Well, actually, probably not.
Don’t get me wrong: I don’t mean you can’t reach your goals; you can! Yes, you can get the promotion and rise gloriously to the top of the pyramid. Yes, you can slim down and buy the pumps that get you noticed by the billionaire with the kind eyes and marry him.
Yes, you can win the race, scale the heights and get the standing ovations. I believe in you, I want you to succeed and I know you can do it.
I’m just saying it won’t matter. You still won’t feel like you’re enough. If you doubt that, if you doubt that success and money won’t make you like yourself better, just pick up any tabloid in the supermarket or look at a picture of Donald Trump. If don’t like yourself the way you are; if you can’t feel how great it is to be you—right now, as you are—money isn’t going to change that. Not in the long run.
I love quotes by John Lennon. I’m aware that if John Lennon were here, he would tell me go away and leave him alone but his quotes are still nice. Here’s one I like: “Give yourself a break./Life wasn’t meant to be run./The race is over, you’ve won.” What he’s saying is, this is life, love it or leave it. If you can’t enjoy it while you have it, when will you? The short answer, for most human beings is: probably never.
The Maslow quote above is something I’ve arranged to pop up on my screen every morning, because selling ourselves short may be the most common cause of anxiety, frustration and failure. It’s the original sin, to think one is not worthy of love, even God’s. To think one is insufficient to the needs of the world. To think that, down deep, that one secret belief out of the thousands you have buried in the back of your mind—that basically, you suck—is the one belief that is actually the true one. It’s not, but me saying that probably doesn’t help.

Record excerpts =>
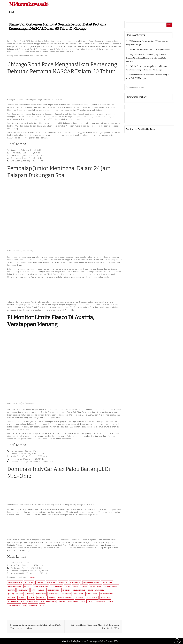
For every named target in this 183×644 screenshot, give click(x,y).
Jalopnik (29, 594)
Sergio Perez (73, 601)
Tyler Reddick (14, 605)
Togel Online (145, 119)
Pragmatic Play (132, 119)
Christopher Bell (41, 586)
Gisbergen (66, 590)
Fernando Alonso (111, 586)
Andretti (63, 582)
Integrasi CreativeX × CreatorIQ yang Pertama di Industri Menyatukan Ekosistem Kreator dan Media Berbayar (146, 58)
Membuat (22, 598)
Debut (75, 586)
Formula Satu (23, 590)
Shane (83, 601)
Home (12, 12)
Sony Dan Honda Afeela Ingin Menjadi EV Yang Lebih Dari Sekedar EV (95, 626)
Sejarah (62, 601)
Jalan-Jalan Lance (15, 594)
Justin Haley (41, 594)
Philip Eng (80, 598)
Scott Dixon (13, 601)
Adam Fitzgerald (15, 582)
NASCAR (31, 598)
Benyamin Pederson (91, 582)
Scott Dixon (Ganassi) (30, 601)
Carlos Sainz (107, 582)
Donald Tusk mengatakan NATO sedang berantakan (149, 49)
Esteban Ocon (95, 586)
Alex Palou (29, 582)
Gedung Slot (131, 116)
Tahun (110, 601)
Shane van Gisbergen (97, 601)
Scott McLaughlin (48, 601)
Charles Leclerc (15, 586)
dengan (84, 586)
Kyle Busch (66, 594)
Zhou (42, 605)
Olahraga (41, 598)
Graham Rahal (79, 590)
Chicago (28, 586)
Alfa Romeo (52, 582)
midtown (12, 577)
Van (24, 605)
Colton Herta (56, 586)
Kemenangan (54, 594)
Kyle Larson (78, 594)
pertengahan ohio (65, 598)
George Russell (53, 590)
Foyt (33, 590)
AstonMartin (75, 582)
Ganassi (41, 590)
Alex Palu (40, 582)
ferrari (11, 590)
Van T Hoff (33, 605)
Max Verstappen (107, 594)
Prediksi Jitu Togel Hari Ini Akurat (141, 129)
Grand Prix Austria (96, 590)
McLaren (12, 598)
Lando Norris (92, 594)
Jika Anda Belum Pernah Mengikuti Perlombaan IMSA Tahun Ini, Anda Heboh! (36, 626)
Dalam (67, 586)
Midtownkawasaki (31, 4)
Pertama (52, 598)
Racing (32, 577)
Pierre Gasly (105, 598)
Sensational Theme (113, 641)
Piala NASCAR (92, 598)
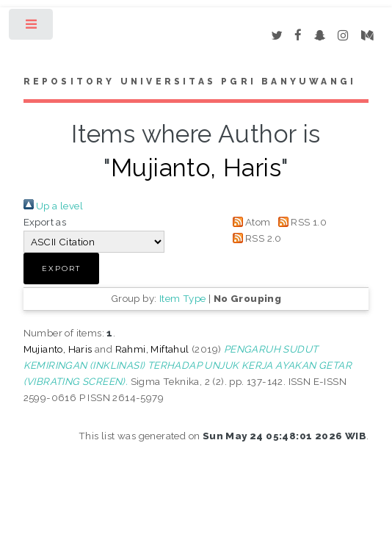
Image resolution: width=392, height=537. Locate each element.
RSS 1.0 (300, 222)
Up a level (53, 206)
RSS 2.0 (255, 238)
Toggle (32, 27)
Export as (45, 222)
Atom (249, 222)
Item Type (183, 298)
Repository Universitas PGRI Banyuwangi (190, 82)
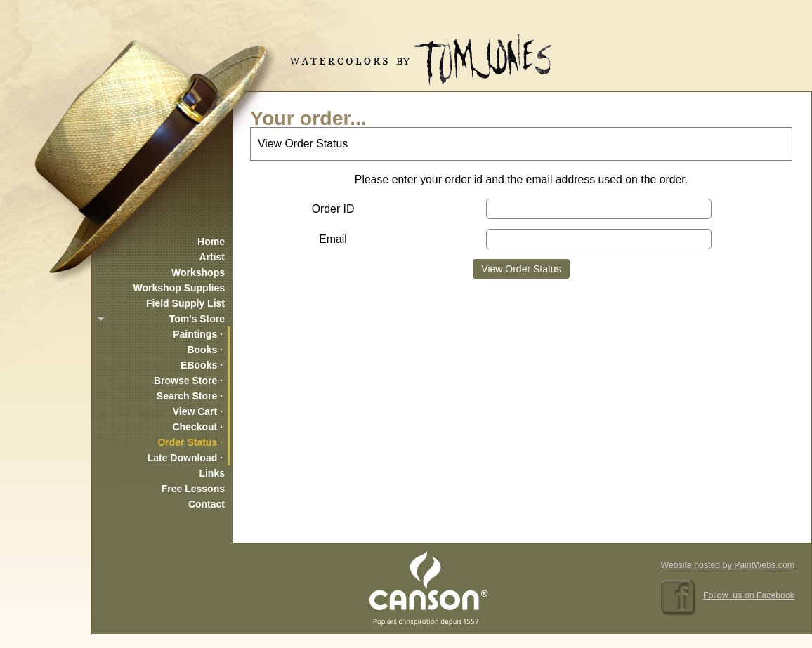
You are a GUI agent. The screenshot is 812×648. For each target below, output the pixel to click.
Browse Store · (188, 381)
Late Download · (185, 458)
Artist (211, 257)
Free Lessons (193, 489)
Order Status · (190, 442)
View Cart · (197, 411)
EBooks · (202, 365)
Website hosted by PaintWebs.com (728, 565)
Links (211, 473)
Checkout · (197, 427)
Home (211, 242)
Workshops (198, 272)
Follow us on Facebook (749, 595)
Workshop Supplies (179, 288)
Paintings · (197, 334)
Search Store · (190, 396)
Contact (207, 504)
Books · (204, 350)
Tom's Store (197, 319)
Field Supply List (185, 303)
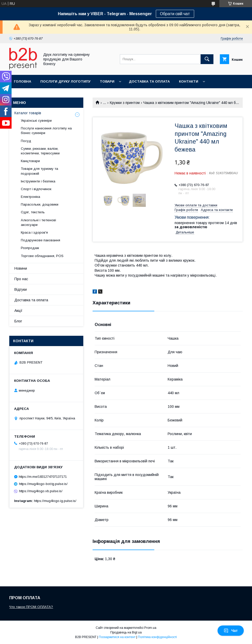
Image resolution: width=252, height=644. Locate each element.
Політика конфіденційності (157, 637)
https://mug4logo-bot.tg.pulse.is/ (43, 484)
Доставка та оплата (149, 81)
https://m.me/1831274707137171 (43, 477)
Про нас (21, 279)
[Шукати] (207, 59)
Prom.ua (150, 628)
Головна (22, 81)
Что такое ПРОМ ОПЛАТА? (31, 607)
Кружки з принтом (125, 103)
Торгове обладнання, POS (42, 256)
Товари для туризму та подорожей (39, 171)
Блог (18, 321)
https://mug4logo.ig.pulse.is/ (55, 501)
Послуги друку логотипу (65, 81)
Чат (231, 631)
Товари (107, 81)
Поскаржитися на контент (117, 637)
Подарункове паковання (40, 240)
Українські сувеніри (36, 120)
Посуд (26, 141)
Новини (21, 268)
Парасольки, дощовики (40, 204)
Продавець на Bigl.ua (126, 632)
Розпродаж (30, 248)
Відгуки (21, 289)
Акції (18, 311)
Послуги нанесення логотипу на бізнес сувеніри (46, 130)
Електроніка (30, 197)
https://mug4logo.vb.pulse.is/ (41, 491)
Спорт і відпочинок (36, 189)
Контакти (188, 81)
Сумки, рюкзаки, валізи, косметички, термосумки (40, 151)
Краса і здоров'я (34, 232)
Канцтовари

Exercise tasks =>
**1)** Translate this sentence from the essay on self-worth into Spanish: "I believe in you, I want you to succeed and I know you can do it."
**2)** Please carry on the essay on self-worth, starting after its last sentence.

Results by task =>
**1)** Creo en ti, quiero que tengas éxito y sé que puedes lograrlo.

**2)**
Another thing that pops up on my screen is a picture of the novelist Elmore Leonard sitting at a typewriter. It’s there to remind me of the story that his first novel was rejected by 84 different publishers. I love that story, because it brings up the question, “What was he thinking?!!” As he packaged up the manuscript for the 85th time, what was going through his mind? This time will be different?
Imagine being turned down for dates by 84 people in a row. Having your dog bite your hand on 84 attempts to feed it. Trying to take Dead Man’s Corner with the pedal to the metal and totaling your Dad’s car 84 times. How crazy do you have to be not to realize that you and your book are not good enough? Did Mr. Leonard think that something different was going to happen the 85th time? Isn’t that the definition of insanity? And yet, something different did happen. Because he didn’t sell himself short. He kept sending the book out until, finally, somebody noticed how good it was. More than forty books later, it doesn’t sound crazy at all.
For all I know, Mr. Leonard woke up screaming at night, too, wondering what he would do with his book when the world ran out of publishers to reject him. But here’s a question: Suppose he’d had no rejections. What if the last publisher had happened to be first on the list? What if the book had sold the first time out? Would that make any difference to the value of the book? Would it make any difference to the value of the person? Published or unpublished, did it make any difference to whether or not he was good enough as a human being?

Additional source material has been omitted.